偽の警告画面で連絡を強要する
「サポート詐欺」にご注意
「サポート詐欺」という言葉をご存知でしょうか。これは、インターネットの閲覧中、偽のセキュリティ警告を表示し、金銭を騙し取ろうとする詐欺のことです。
このサポート詐欺では、ユーザーがパソコンでインターネットを閲覧中、何らかのリンクをクリックしたタイミングで、突然「このパソコンはウイルスに感染しています」「サポートへの問い合わせはXXX-XXXX-XXXX」「トロイの木馬スパイウェアレポート」「このPCへのアクセスはセキュリティ上の理由でブロックされています」といったような警告画面を表示します。
しかし、これらの警告画面に記載されている内容は、すべて「嘘」です。偽セキュリティ警告画面が表示された時点では、端末がウイルスに感染されたわけではありません。

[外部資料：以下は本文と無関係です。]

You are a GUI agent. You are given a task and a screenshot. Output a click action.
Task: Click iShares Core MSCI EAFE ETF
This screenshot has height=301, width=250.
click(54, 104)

とはいえ、いたずらにユーザーの不安を煽るような警告内容であり、かつ警告画面の表示は簡単には消せない仕組みになっているケースも多いため、PCの操作に不慣れな人は、警告画面に書いてある番号に電話を掛けてしまうことも十分に起こり得ます。
この番号に電話を掛けた場合、相手側からサポート料やウイルスの除去費用を要求されたり、遠隔操作ソフトをダウンロード・インストールするよう強要される恐れがあります。費用の要求は、コンビニエンスストアで購入できる電子マネーで支払うことを求められることが多いようです。
IPA(独立行政法人 情報処理推進機構)が2023年12月に公開したデータによると、同法人の情報セキュリティ安心相談窓口に寄せられたサポート詐欺の相談件数は、2022年は2365件だったのに対し、2023年は11月の時点で3793件と、約1.6倍に増加しています。しかも2023年10月は、1カ月で519件の相談があり、月間では過去最高の数値だったといいます。
「閉じる」ボタンが押せない時は、
焦らず「ESC」ボタンを長押し
このようにサポート詐欺が増加している事態を受け、IPAでは2023年12月に、サポート詐欺の「偽セキュリティ警告画面の閉じ方体験サイト」を公開しています。
同サイトではまず、偽セキュリティ警告画面でよく見られる特徴が紹介されています。それによると、サポート詐欺では利用者を焦らせるための偽のメッセージ以外にも、「閉じる」ボタン(×ボタン)が表示されないよう細工されている、「050」「010」で始まる電話番号にかけさせようとする、チャットでやり取りができる場合があるなどの傾向があるといいます。
このうち「閉じる」ボタンが表示されない場合、「本当にウイルスに感染してしまったのか!?」「本当にPCがロックされてしまったのか!?」と焦ってしまうかもしれませんが、これはただ単に、ブラウザが全画面表示されており、閉じるボタンが押しづらい表示になっているだけです。キーボードの「ESCキー」を2~3秒長押しすると、全画面表示が解除され、閉じるボタンが表示できます。あとは、マウスで閉じるボタンを押せば、偽セキュリティ警告画面は簡単に閉じられます。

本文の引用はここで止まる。